A colleague proposes a plugin architecture for a feature with exactly one implementation. What principle would you cite to push back, and how would you explain it?
Answer: Cite YAGNI. A plugin architecture adds interfaces, service loaders, configuration, and testing overhead -- all for a second implementation that may never arrive. Propose building the simple, direct implementation now. If a second plugin is needed later, the refactoring to introduce an interface is straightforward and will be guided by the actual requirements of the second plugin rather than speculation.
Explain the fragile base class problem and how composition solves it. Give a real-world Java example.
Answer: The fragile base class problem occurs when a subclass depends on implementation details of its parent. Java's HashSet.addAll() internally calls add() -- if you override both in a subclass, you get unexpected double-counting. Composition solves this by wrapping the base class via delegation: you hold a Set field and forward calls. Your wrapper is insulated from internal call patterns because you never override the delegate's methods -- you only intercept at the boundary you control.
What does the Law of Demeter say, and when is it acceptable to violate it?
Answer: The Law of Demeter states a method should only invoke methods on (1) itself, (2) its parameters, (3) objects it creates, (4) its fields. Acceptable "violations" include fluent APIs (builders, streams) where chained calls return the same type, and navigating data structures (DTOs/value objects) in mapping layers where behavior does not belong on the DTO. The law targets behavioral coupling, not data traversal in mapping code.
How does favoring immutability improve concurrent code? What is the trade-off?
Answer: Immutable objects are inherently thread-safe -- they cannot be in an inconsistent state because their state never changes after construction. No locks, no volatile, no happens-before reasoning needed. The trade-off is allocation pressure: every "modification" creates a new object, increasing GC load. In practice, modern JVMs with generational GC handle short-lived immutable objects efficiently, and the correctness guarantee far outweighs the small performance cost for most applications.
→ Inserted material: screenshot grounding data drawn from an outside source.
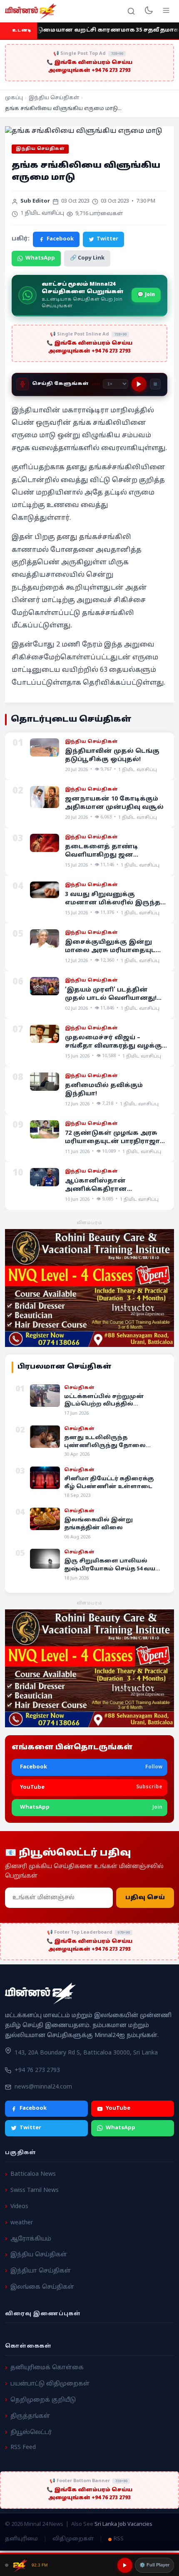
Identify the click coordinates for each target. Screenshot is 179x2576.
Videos (19, 2206)
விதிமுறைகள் (73, 2539)
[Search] (131, 11)
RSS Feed (23, 2447)
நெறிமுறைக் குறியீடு (43, 2400)
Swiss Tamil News (34, 2190)
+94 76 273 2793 (37, 2070)
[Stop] (155, 384)
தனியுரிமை (21, 2539)
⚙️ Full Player (154, 2564)
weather (21, 2222)
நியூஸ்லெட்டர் (31, 2432)
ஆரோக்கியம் (30, 2238)
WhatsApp (40, 258)
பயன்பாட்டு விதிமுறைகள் (50, 2383)
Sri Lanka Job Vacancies (123, 2524)
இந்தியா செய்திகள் (40, 2271)
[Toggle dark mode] (149, 11)
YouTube (118, 2108)
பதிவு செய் (145, 1897)
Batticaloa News (33, 2174)
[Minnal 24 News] (31, 11)
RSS (119, 2539)
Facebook (60, 239)
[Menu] (166, 11)
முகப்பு (14, 98)
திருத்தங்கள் (30, 2416)
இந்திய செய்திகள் (54, 98)
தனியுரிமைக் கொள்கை (47, 2367)
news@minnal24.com (43, 2086)
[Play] (139, 384)
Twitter (107, 239)
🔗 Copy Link (87, 258)
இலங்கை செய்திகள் (42, 2287)
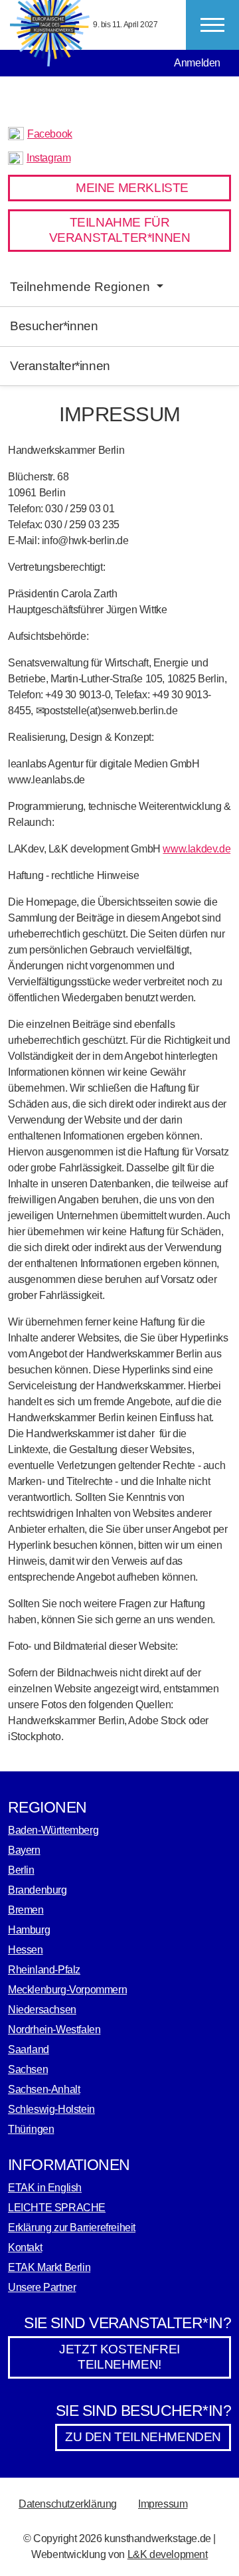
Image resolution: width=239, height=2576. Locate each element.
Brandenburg (37, 1890)
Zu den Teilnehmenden (143, 2437)
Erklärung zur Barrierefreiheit (71, 2227)
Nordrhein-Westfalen (54, 2029)
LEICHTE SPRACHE (57, 2207)
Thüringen (31, 2129)
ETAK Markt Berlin (49, 2267)
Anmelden (197, 62)
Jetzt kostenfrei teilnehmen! (119, 2356)
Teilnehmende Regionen (81, 287)
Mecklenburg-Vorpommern (67, 1989)
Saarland (28, 2049)
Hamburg (29, 1929)
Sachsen (28, 2069)
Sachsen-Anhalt (44, 2089)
A method processOrder() calls order.getCustomer().getAddress().getZipCode() to decide shipping cost. Redesign this using Tell Don't Ask and Law of Demeter.
Answer: Instead of reaching through the object graph, add a method order.calculateShippingCost(ShippingPolicy policy). The Order knows its customer, the customer knows its address, and the address knows its zip code -- each object asks only its immediate collaborator. The ShippingPolicy (passed as a parameter) encapsulates the rate logic. This way, processOrder() simply tells the order to compute its cost, and the internal structure of Customer/Address can change without affecting the caller.